The Los Angeles Recovery Community
Los Angeles has thousands of Alcoholics Anonymous meetings of on a weekly basis, more than most places in the entire world. There were so many people out here of all different cultures and ethnicities and ages, and I’ve seen such a mix of people in A.A. that I never thought I would. Sometimes the last person you’d expect you find in the rooms of Alcoholics Anonymous, the more I got to see this the more I understood that it’s not a bad thing to need help and that with some work it’s entirely possible to live a healthy life. This community of people is beneficial when first getting sober. As with most addicts, I lived an isolated lifestyle for years. Uprooting my old life and coming to L.A. was not easy, but a small part of that hole that drugs and alcohol had carved out in my life was immediately filled when I finally felt apart of something bigger than myself. I don’t believe there’s a more welcoming community than the one out here in Los Angeles. I got to see that it’s not about where you’re from or what you were doing, because the young people’s community here in L.A. welcomes all sorts of people, especially in alcoholic’s anonymous meetings. With so many people in Los Angeles, there is a lot of opportunities and a lot of flexibility in lifestyle choices. From yoga teachers to tattoo artists, to financial advisors and entrepreneurs, there is no limit on what you can do. People come from all over the world to reinvent themselves here, and it’s the same thing with sobriety. The culture here is always changing and evolving, which lends itself to adopting new, healthy lifestyles. There are many healthy outlets in L.A. for expressing yourself and finding healthier ways to live. I know a lot of people who have taken up yoga and meditation, have discovered hobbies like hiking or rock climbing, or have just changed their entire diet to some healthier alternatives. Anything you can imagine is in or around Los Angeles, and my entire social circle has engaged in a vast array of hobbies and enjoyed an incredible amount of live music as well.

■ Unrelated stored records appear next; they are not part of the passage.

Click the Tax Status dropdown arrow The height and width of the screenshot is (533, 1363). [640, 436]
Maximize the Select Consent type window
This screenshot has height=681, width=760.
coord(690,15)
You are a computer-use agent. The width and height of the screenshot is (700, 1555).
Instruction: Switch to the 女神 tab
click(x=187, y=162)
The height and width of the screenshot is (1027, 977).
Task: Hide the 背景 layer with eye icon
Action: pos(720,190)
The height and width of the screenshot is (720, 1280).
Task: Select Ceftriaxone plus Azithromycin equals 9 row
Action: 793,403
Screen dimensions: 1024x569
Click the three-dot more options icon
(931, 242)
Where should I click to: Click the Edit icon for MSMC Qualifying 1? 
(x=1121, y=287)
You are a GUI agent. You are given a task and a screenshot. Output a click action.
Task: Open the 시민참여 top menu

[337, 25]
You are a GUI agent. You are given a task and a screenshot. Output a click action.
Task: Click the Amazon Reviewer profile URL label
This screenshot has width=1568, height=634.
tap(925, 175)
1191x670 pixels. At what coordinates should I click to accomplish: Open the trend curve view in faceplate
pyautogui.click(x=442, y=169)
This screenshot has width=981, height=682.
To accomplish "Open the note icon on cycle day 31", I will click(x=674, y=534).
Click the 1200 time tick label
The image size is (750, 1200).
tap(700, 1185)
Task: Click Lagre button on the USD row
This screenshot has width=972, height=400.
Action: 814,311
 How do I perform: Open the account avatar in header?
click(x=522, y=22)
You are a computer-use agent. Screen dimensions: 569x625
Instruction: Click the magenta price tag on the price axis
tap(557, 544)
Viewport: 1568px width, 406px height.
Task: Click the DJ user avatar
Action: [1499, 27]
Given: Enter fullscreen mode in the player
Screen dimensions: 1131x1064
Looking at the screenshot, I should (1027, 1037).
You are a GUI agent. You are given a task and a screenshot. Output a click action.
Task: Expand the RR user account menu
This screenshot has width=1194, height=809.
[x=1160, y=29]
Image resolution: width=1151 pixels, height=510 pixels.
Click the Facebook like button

Opportunities in SOCAL Sobriety
There are also many different opportunities to find a career path that you love while out here and get an education while you’re at it. Currently, I’ve enrolled in college again after a couple of years off to facilitate a strong foundation in my sobriety, and something I’ve been able to see is that it’s possible to reinvest in education even after a long break. I have the option of eventually transferring out to a university or maybe even going a different route and finding something more specific that I enjoy doing like a trade. The longer I’ve been sober the more I feel like I can really do anything. I am not sure I would have that same feeling if I lived in the middle of the country where the population is so much smaller and not as diverse. Since I know I feel sort of trapped when living in a small town. Even if I don’t get around to doing everything in L.A., it feels good to know that I have the freedom to find out what I am good at and what I like. Los Angeles is by no means perfect, though. There is a lot of poverty and people who are struggling and hurting for some help. Although my struggles have not been exactly the same, I understand needing help and being lost. This is why its so cool that there are many opportunities to be of service to the communities out here and I’ve got to get a taste of that while I’ve lived here. Part of my recovery has been giving back and being of service to those who need help. I’ve been able to take part in fundraisers, and community outreach programs as well as have gone to feed the homeless. There are opportunities like this on a daily basis to reach out and extend a hand for those who need it. I think that is one of the most beautiful things about Los Angeles. That a city with a history like L.A, that has been through many trials and tribulations along the way, has been able to survive and thrive because the community helps one another out. Those are some of the reasons I think L.A. is a good place to get sober.